This is an Open Access article distributed under the terms of the Creative Commons Attribution License (http://creativecommons.org/licenses/by/2.0), which permits unrestricted use, distribution, and reproduction in any medium, provided the original work is properly cited.

Abstract

An important role in atherogenesis is played by oxidative stress, which may be induced by common risk factors. Mitochondria are both sources and targets of reactive oxygen species, and there is growing evidence that mitochondrial dysfunction may be a relevant intermediate mechanism by which cardiovascular risk factors lead to the formation of vascular lesions. Mitochondrial DNA is probably the most sensitive cellular target of reactive oxygen species. Damage to mitochondrial DNA correlates with the extent of atherosclerosis. Several cardiovascular risk factors are demonstrated causes of mitochondrial damage. Oxidized low density lipoprotein and hyperglycemia may induce the production of reactive oxygen species in mitochondria of macrophages and endothelial cells. Conversely, reactive oxygen species may favor the development of type 2 diabetes mellitus, mainly through the induction of insulin resistance. Similarly - in addition to being a cause of endothelial dysfunction, reactive oxygen species and subsequent mitochondrial dysfunction - hypertension may develop in the presence of mitochondrial DNA mutations. Finally, other risk factors, such as aging, hyperhomocysteinemia and cigarette smoking, are also associated with mitochondrial damage and an increased production of free radicals. So far clinical studies have been unable to demonstrate that antioxidants have any effect on human atherogenesis. Mitochondrial targeted antioxidants might provide more significant results.

Introduction

There is a wide consensus that atherosclerosis (ATS) is an inflammatory disease associated with lipid and protein oxidation in the vascular wall [1-5]. At sites of inflammation, the local cellular environment is enriched with cytokines, chemoactractant chemokines and reactive oxygen species (ROS), such as superoxide anion, mainly produced by the activated leukocytes adhering to the endothelium. Excess ROS and reactive nitrogen species (RNS) generation has been associated with vascular lesion formation and functional defects [6-8]. ROS and RNS free radicals are molecules or molecular fragments containing one or more unpaired electrons in atomic or molecular orbitals. The unpaired electrons give the radicals a high degree of reactivity.

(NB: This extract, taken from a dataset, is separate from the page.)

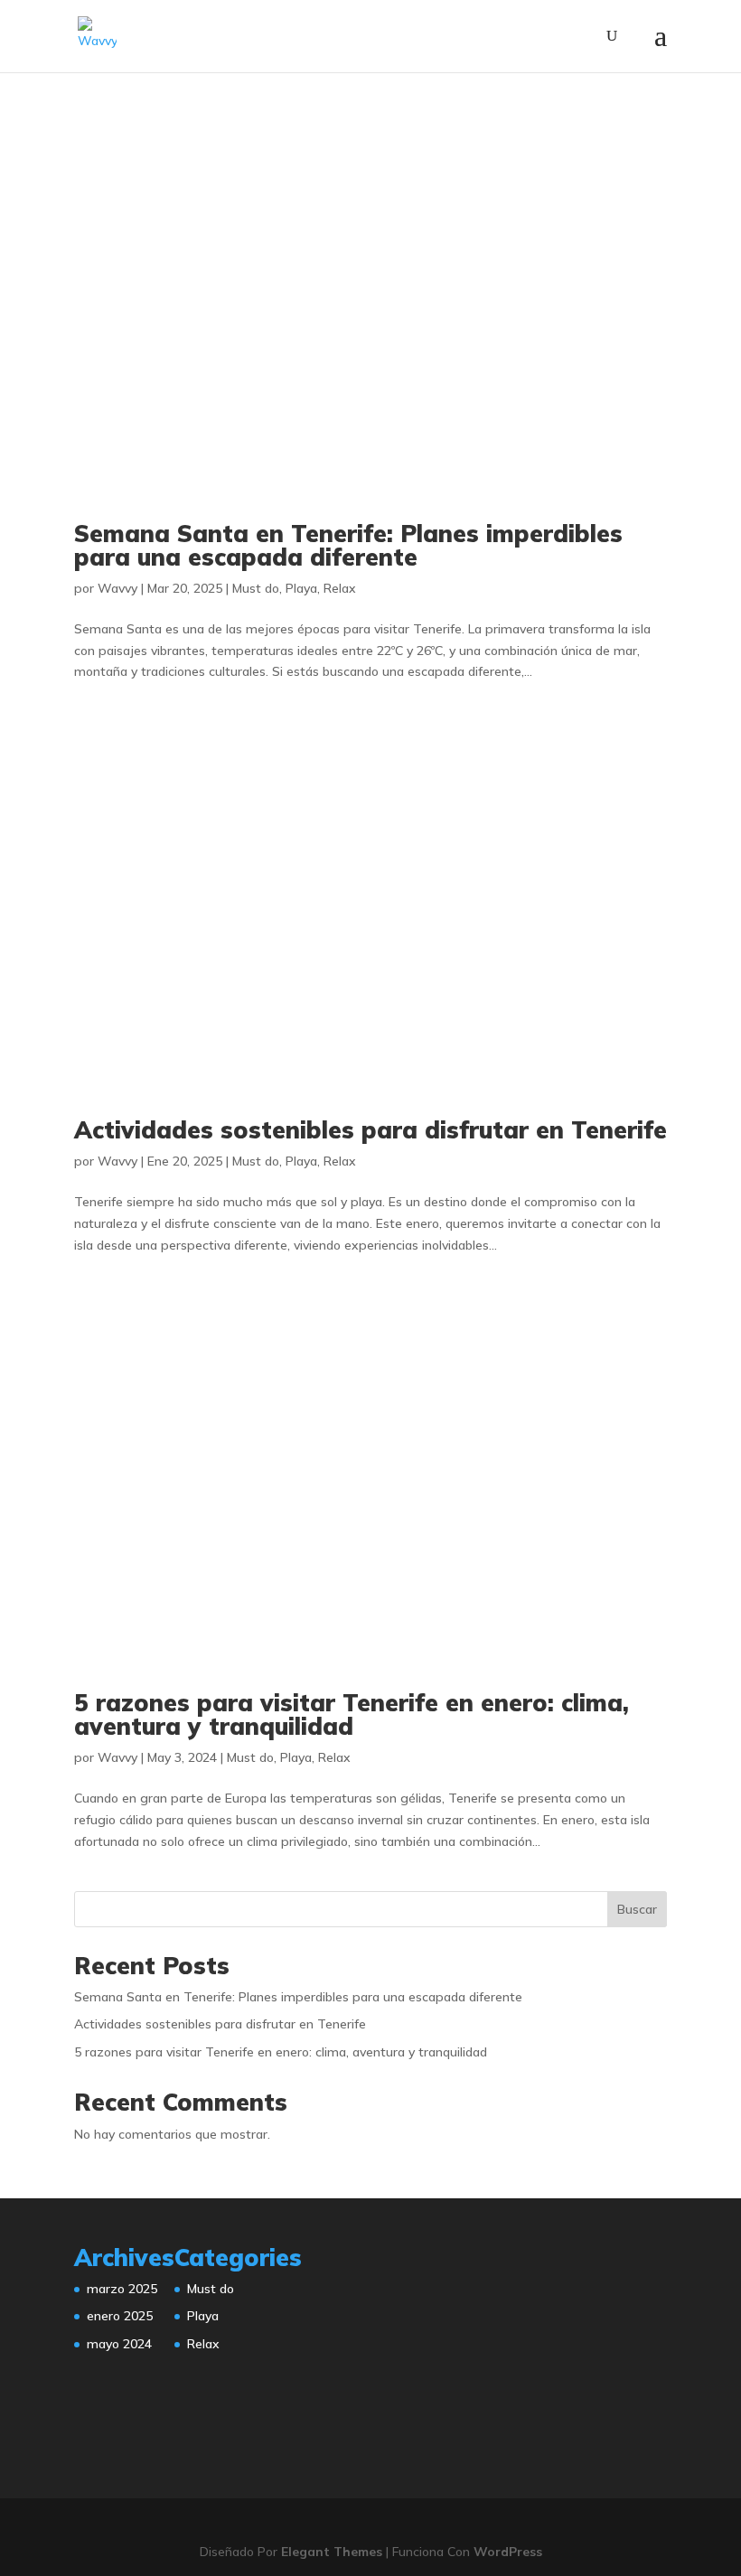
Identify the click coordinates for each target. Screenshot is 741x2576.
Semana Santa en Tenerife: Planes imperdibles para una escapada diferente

ROS, as well as RNS, are products of normal cellular metabolism. When there is an overproduction of ROS/RNS or a deficiency of enzymatic or non-enzymatic antioxidants, a biological damage to cellular lipids (lipoperoxidation), proteins, glucides and DNA may occur. Moreover, nitric oxide (NO) levels are reduced, due to both decreased production and increased consumption, with possible endothelial dysfunction and vascular impairment [9]. These harmful effects are termed oxidative and nitrosative stress [10].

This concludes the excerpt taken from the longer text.